**Aim of the task**. Leave out the pictures and repeat the data exactly.

**Information**.
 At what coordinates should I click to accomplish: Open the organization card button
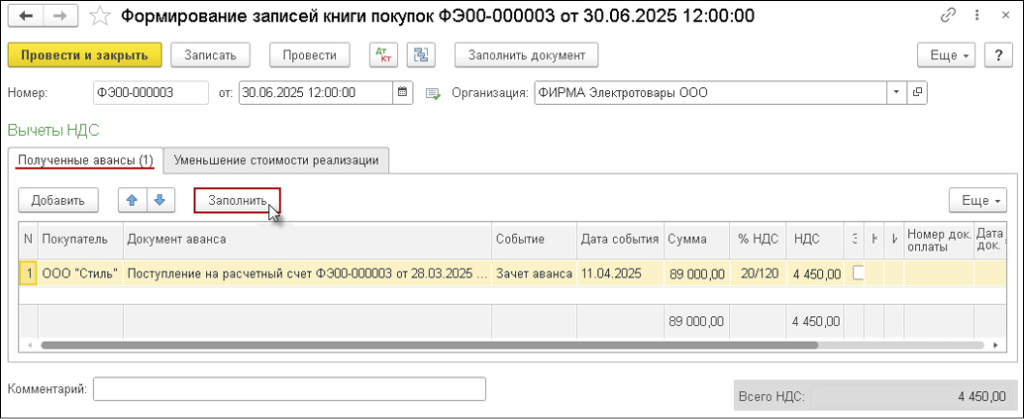917,93
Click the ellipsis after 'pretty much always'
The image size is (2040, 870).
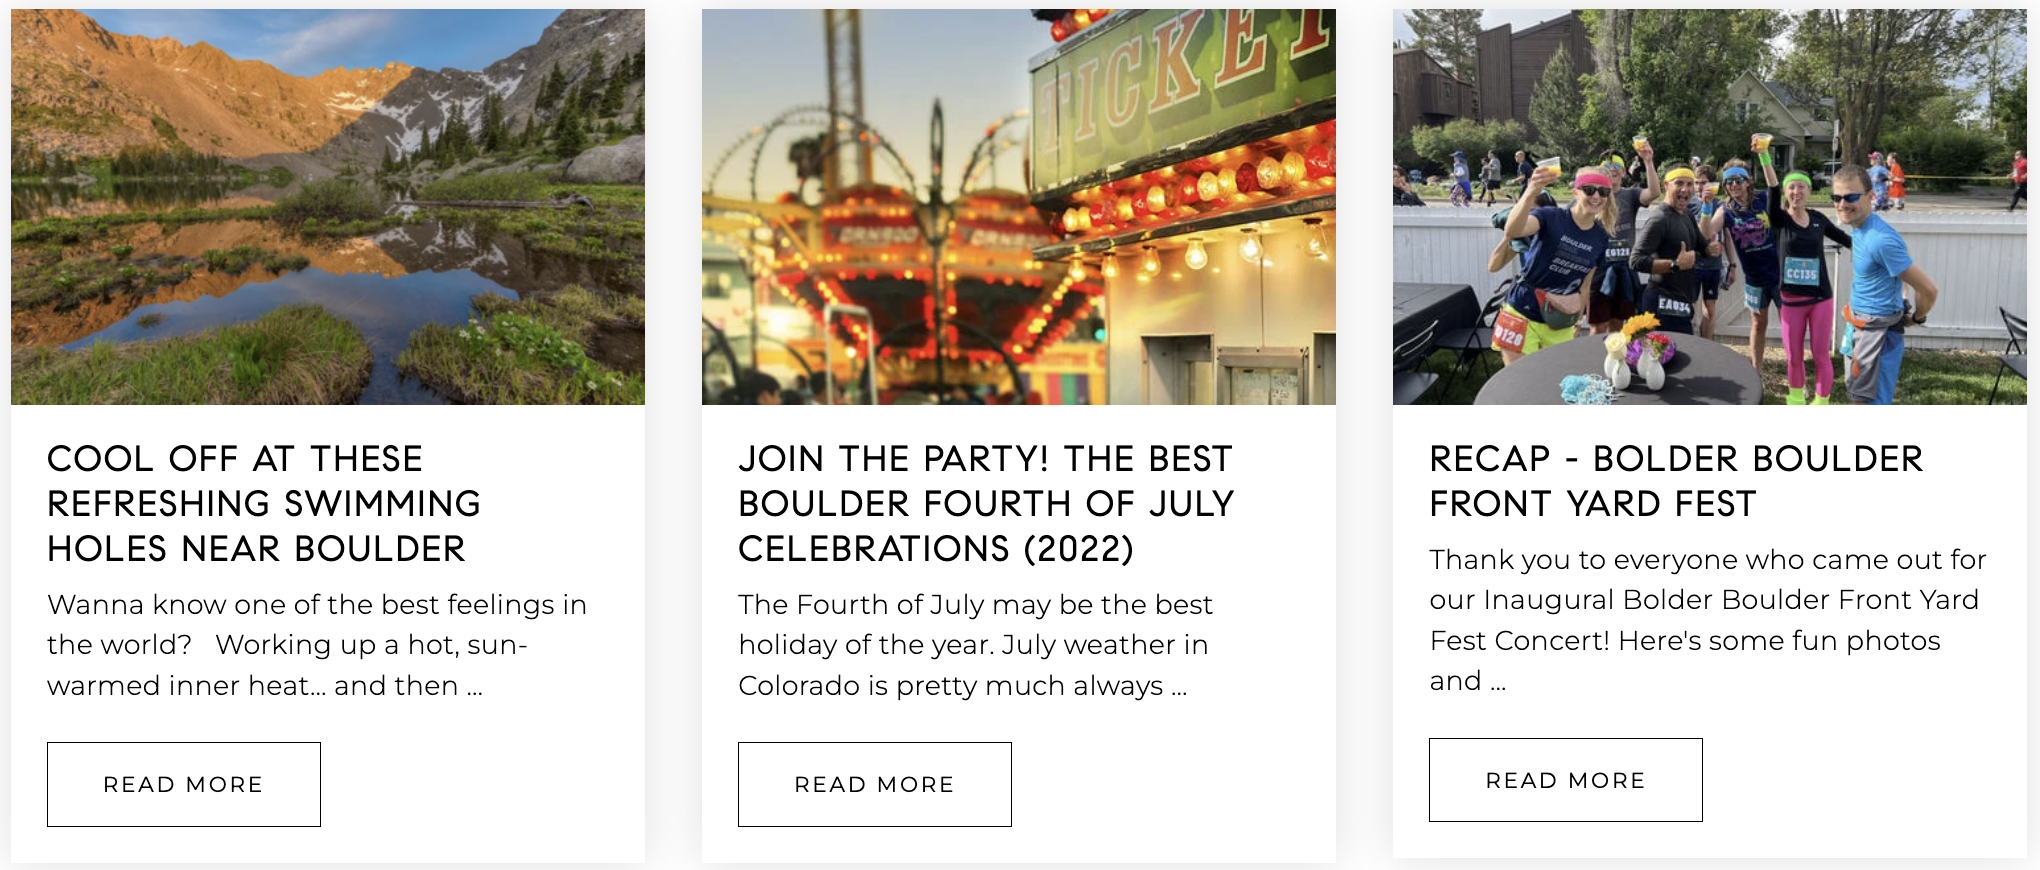[x=1179, y=687]
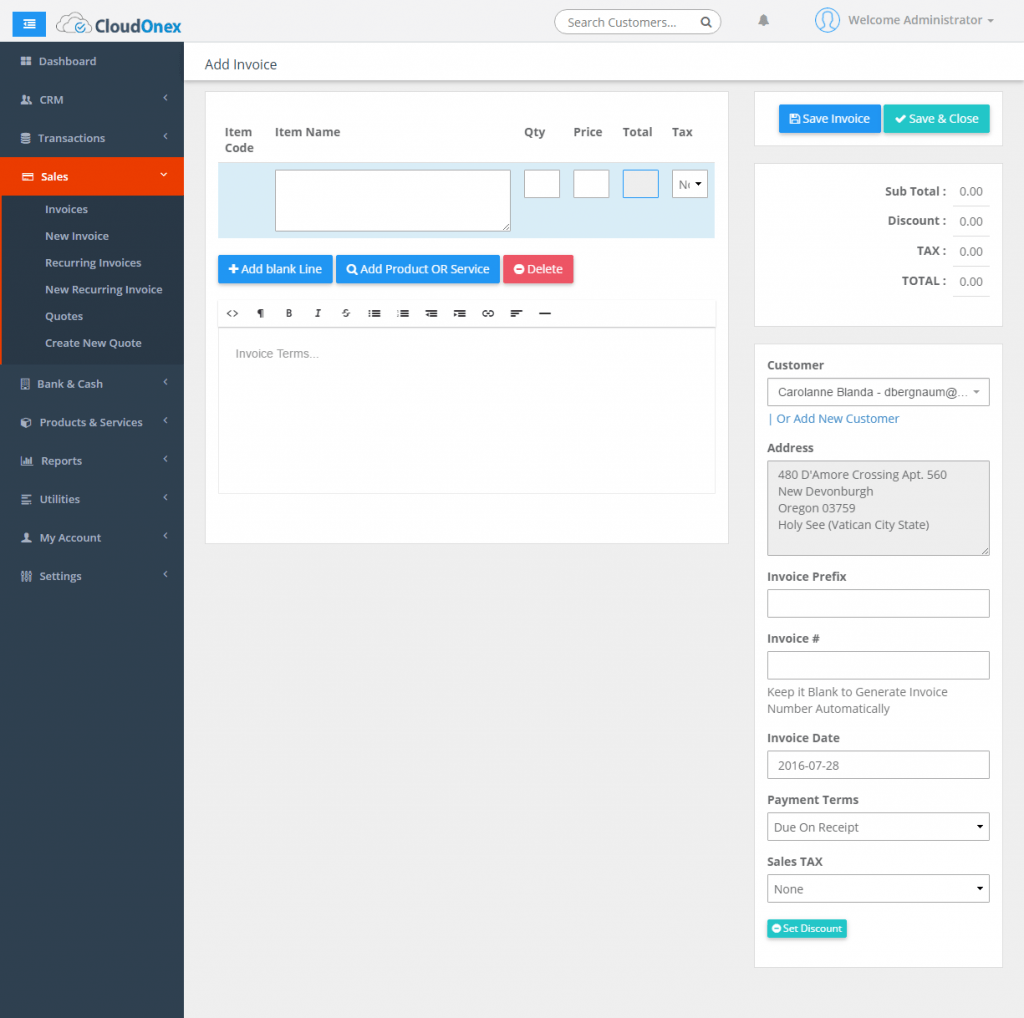Open the Payment Terms dropdown
This screenshot has height=1018, width=1024.
pyautogui.click(x=878, y=827)
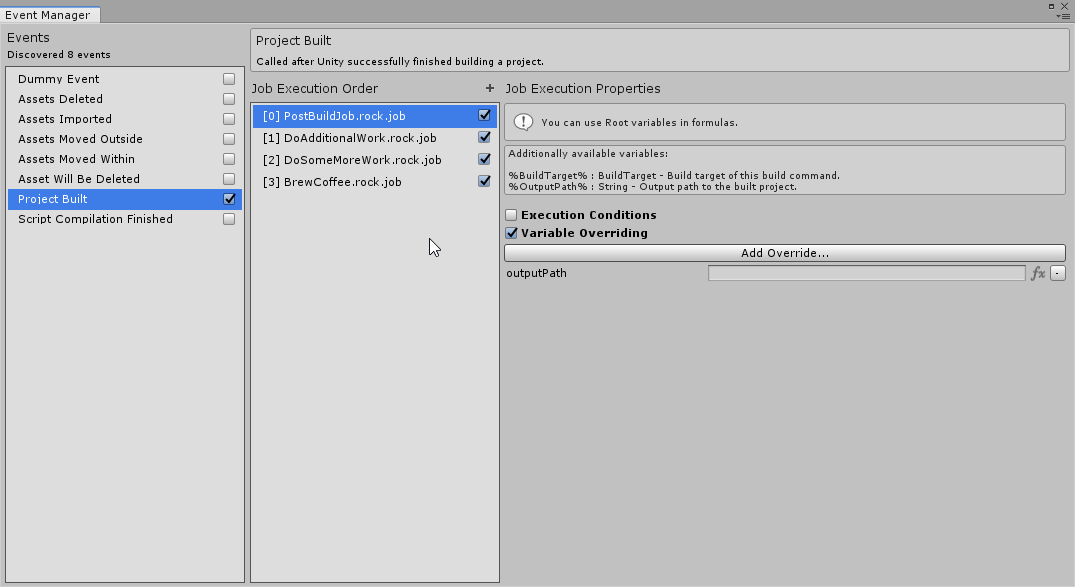1075x587 pixels.
Task: Toggle the Variable Overriding checkbox
Action: point(511,233)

**The completed task**.
 At what coordinates should I click to accomplish: Open the organization card button
917,93
Click the ellipsis after 'pretty much always'
The image size is (2040, 870).
[x=1179, y=687]
Open the Payment Terms dropdown
This screenshot has height=1018, width=1024.
pyautogui.click(x=878, y=827)
1075x587 pixels.
Task: Toggle the Variable Overriding checkbox
Action: point(511,233)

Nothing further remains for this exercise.